▸ Required work
Give the items below as a two-column CSV with the headers text and answer, one row per item, with each field quoted and its line breaks turned into spaces. Leave out the pictures.

━━ Source data

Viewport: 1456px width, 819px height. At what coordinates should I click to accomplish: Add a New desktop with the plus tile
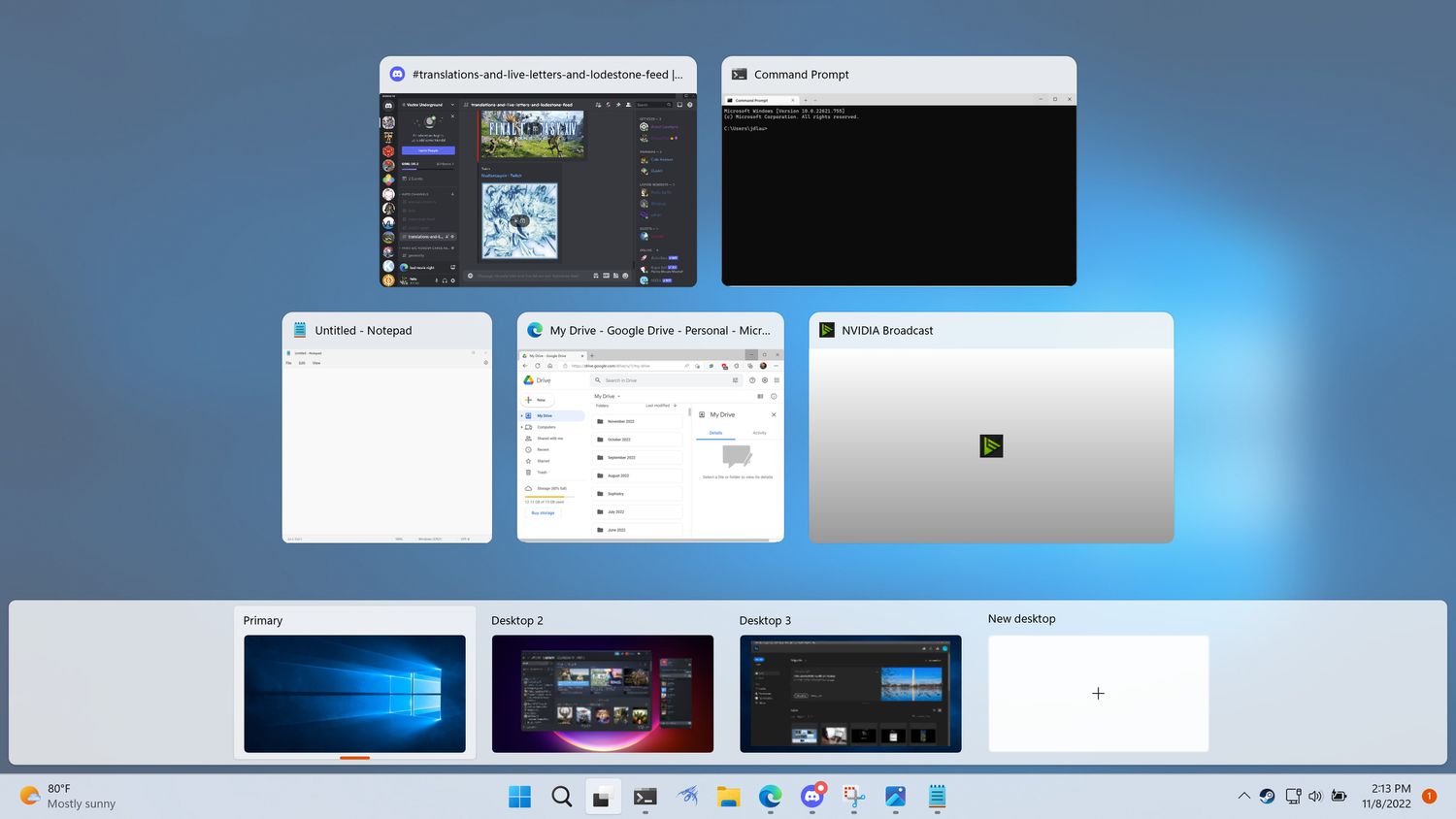(1098, 693)
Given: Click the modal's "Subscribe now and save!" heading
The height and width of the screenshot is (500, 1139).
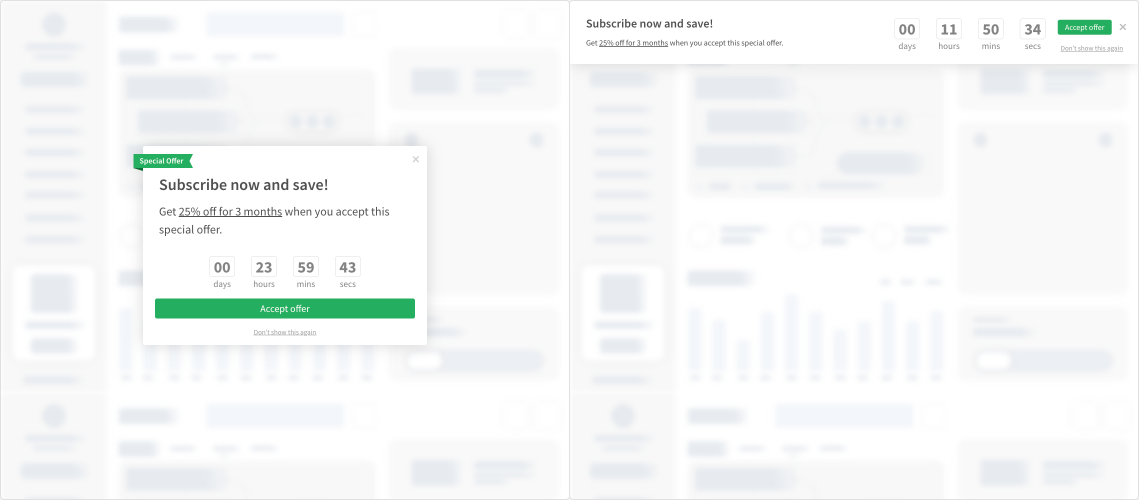Looking at the screenshot, I should pyautogui.click(x=243, y=185).
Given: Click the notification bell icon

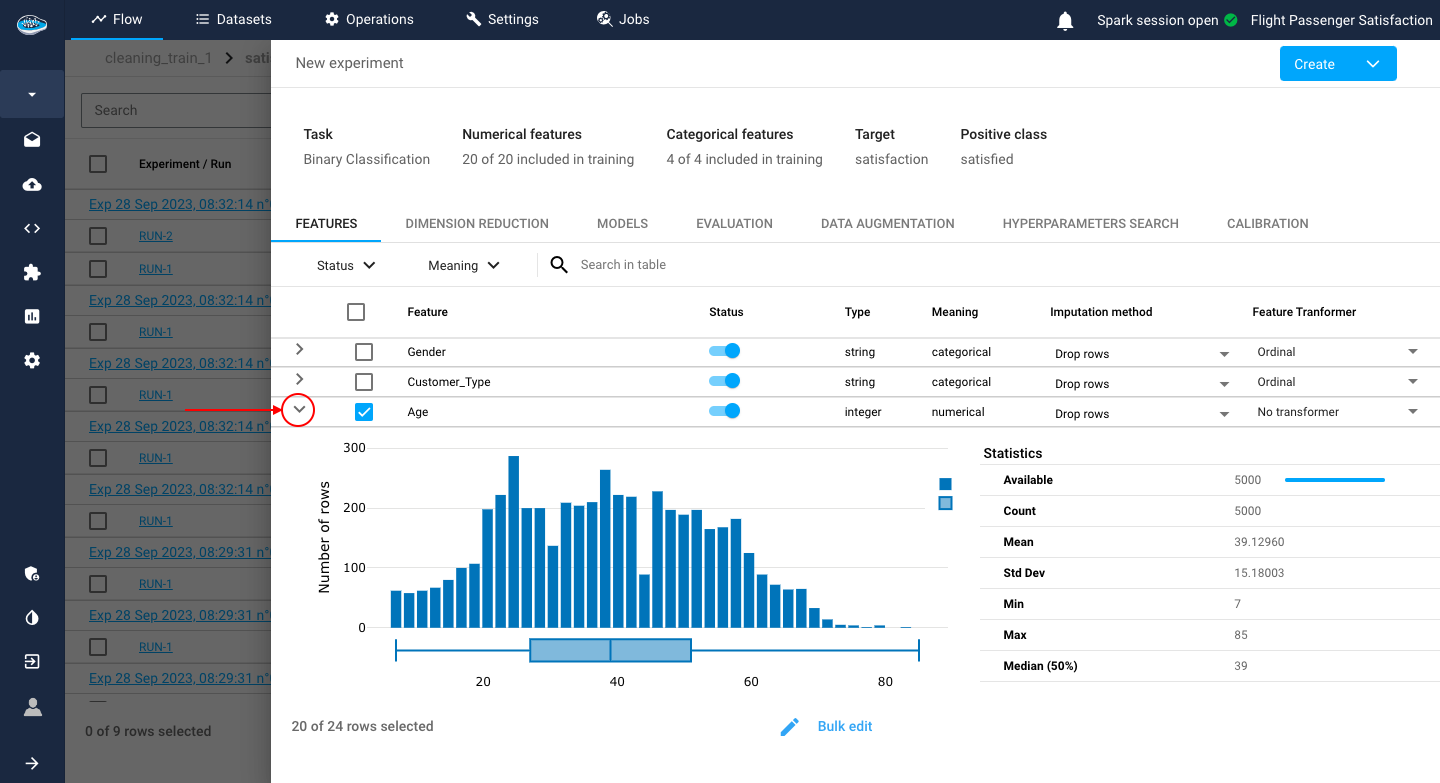Looking at the screenshot, I should pyautogui.click(x=1065, y=21).
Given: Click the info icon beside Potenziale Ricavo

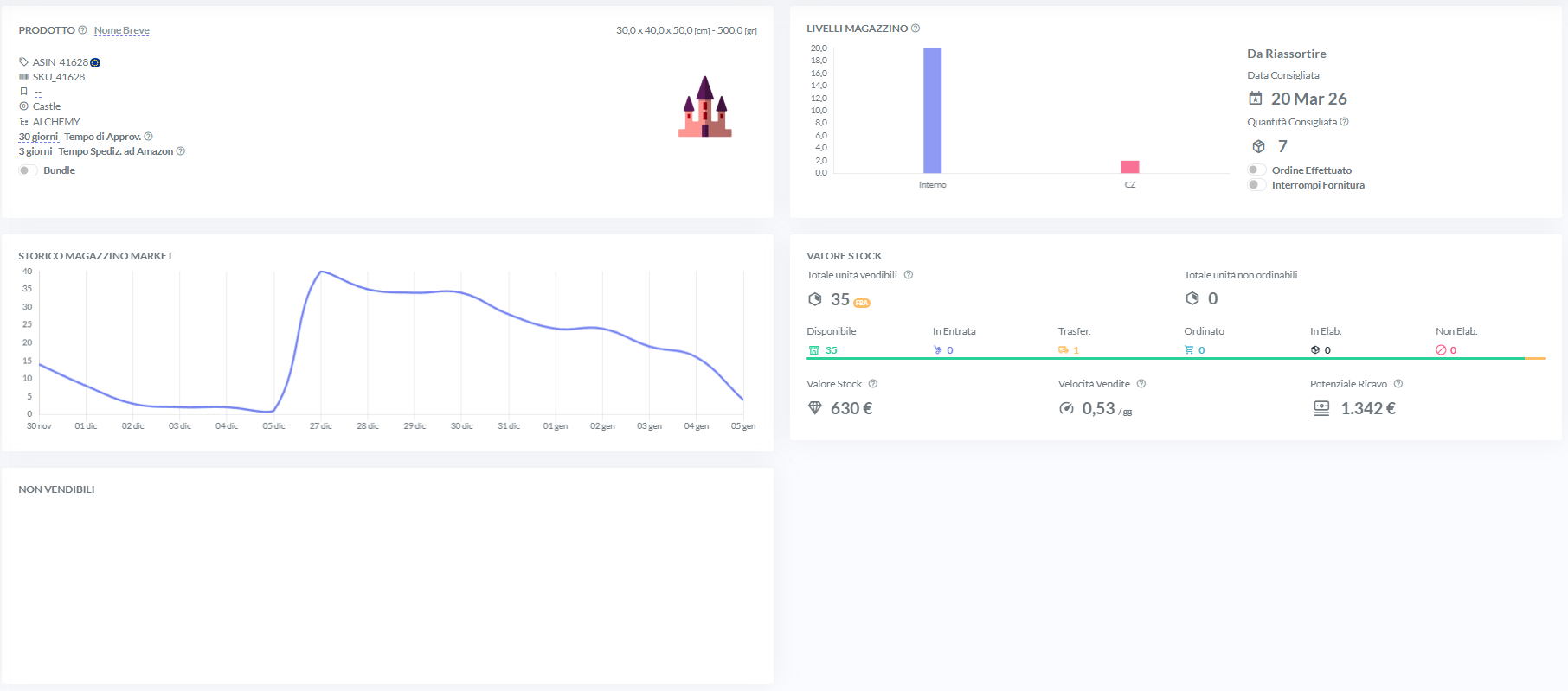Looking at the screenshot, I should [x=1398, y=384].
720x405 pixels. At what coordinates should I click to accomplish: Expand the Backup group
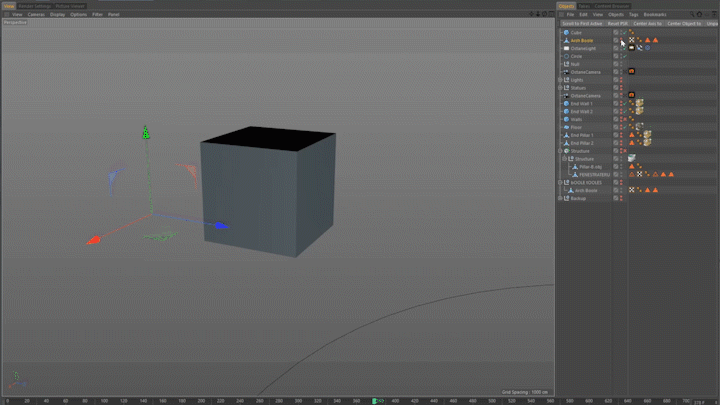560,198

━━━━

▸ Exercise result
text,answer
"Viewport: 1456px width, 819px height. At what coordinates should I click to accomplish: Add a New desktop with the plus tile","(1098, 693)"
"Given: Click the modal's ""Subscribe now and save!"" heading The height and width of the screenshot is (500, 1139).","Looking at the screenshot, I should pyautogui.click(x=243, y=185)."
"Given: Click the notification bell icon","Looking at the screenshot, I should pyautogui.click(x=1065, y=21)."
"Given: Click the info icon beside Potenziale Ricavo","Looking at the screenshot, I should [x=1398, y=384]."
"720x405 pixels. At what coordinates should I click to accomplish: Expand the Backup group","560,198"